Monday, October 5, 2009

Formation of the Bitterroot Mountains

The Bitterroot Mountains run north and south along the border of Montana and Idaho in southwestern Montana.

These mountains, like the rest of the Rockies, were formed by a combination of geologic forces, starting with plate tectonics. About 100 million years ago, the west coast of North America ran through western Idaho. The North American plate moved west, colliding with the plate holding the floor of the Pacific Ocean, causing the heavier Pacific plate to sink under the North American plate. The compression crinkled (not a geologic term) and thickened the western edge of the North American plate.  It also drove the oceanic plate down into the hot mantle, where the granite melted and created a large mass of magma.  The magma rose into the exisitng rock near the Earth's surface and formed the Idaho batholith, a huge mass of granite that covers about 10,000 square miles in central Idaho and includes the southern half of the Bitterroot Mountains.
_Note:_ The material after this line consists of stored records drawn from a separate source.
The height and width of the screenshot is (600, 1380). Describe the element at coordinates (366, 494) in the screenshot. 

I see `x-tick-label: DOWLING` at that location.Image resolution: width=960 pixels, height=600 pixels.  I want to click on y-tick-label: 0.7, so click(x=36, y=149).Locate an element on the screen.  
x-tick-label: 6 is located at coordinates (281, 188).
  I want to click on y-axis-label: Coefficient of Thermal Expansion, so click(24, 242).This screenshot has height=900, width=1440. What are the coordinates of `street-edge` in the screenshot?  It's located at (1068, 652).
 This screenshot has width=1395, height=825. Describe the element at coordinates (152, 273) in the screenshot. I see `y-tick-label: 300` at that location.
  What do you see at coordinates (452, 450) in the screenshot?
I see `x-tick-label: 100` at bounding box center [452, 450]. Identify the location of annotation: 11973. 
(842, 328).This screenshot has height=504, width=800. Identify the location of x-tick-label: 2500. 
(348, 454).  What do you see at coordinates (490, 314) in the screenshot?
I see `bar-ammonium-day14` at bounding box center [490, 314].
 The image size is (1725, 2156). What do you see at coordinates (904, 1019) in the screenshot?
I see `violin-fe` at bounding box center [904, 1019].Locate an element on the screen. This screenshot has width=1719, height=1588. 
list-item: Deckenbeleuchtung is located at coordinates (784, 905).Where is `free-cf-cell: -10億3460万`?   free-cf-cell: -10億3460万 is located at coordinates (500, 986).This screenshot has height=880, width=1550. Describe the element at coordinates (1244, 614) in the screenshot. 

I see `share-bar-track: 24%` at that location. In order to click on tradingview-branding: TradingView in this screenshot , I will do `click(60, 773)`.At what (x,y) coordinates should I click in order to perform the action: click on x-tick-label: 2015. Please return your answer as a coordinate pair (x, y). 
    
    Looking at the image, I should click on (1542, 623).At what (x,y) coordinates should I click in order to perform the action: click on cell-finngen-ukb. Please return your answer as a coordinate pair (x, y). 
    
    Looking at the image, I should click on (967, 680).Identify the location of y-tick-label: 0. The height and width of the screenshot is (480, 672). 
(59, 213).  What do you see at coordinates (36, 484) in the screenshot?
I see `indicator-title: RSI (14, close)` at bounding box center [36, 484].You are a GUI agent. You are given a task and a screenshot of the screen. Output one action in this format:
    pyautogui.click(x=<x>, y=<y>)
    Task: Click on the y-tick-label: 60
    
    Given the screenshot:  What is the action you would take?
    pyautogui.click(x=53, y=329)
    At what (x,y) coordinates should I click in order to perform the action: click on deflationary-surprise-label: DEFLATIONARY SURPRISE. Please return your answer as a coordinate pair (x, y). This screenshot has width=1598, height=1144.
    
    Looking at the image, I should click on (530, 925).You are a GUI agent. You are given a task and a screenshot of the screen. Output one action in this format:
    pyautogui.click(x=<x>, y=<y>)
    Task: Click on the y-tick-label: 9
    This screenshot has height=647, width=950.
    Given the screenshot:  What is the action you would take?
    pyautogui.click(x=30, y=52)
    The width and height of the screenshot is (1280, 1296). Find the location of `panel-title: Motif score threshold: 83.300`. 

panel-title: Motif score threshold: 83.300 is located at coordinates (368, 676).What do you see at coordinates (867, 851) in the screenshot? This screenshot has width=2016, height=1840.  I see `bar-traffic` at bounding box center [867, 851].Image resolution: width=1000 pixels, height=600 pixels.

With so many forces at work, the Earth's surface is thought to have bulged and heaved, becoming unstable. In some parts of Montana, the sedimentary layer on top to the bulged sections slid off in great slabs. In southwestern Montana, a large piece of the Idaho batholith broke off and moved east, forming the Sapphire Mountains. The gap created between the Sapphire Mountains and the Idaho batholith is the Bitterroot Valley.

Then the glaciers came. A glacier is a huge, flowing mass of ice that forms when, over time, snow falls faster than it melts, creating a mass of ice that moves as a result of its own weight and pressure. As they flow slowly downhill, glaciers pick up rocks and grit, and those act as abrasives, carving and gouging the landscape. Glaciers sculpted the distinctive shapes of the Bitterroot Mountains and their valleys.


The last period of glaciation in Montana ended about 10,000 years ago.  The Sapphire Mountains, which are not as high as the Bitterroots, were not affected by the glaciation, as evidenced by their smooth, unsculpted tops.  (This is the only pictue I have showing the Sapphire Mountains. I took it in mid-September 2009, when the Gird End Fire was sending up a plume of smoke neat Skalkaho Peak.  The view is looking east down Main Street in Hamilton.)
 

There were other forces at work shaping the landscape in the Bitterroot Mountains and the surrounding area, such as volcanic activity and erosion, coupled with wet and dry periods in the region. For a complete account of the geology of Montana, see Roadside Geology of Montana, by David Alt. It's a great, very readable book.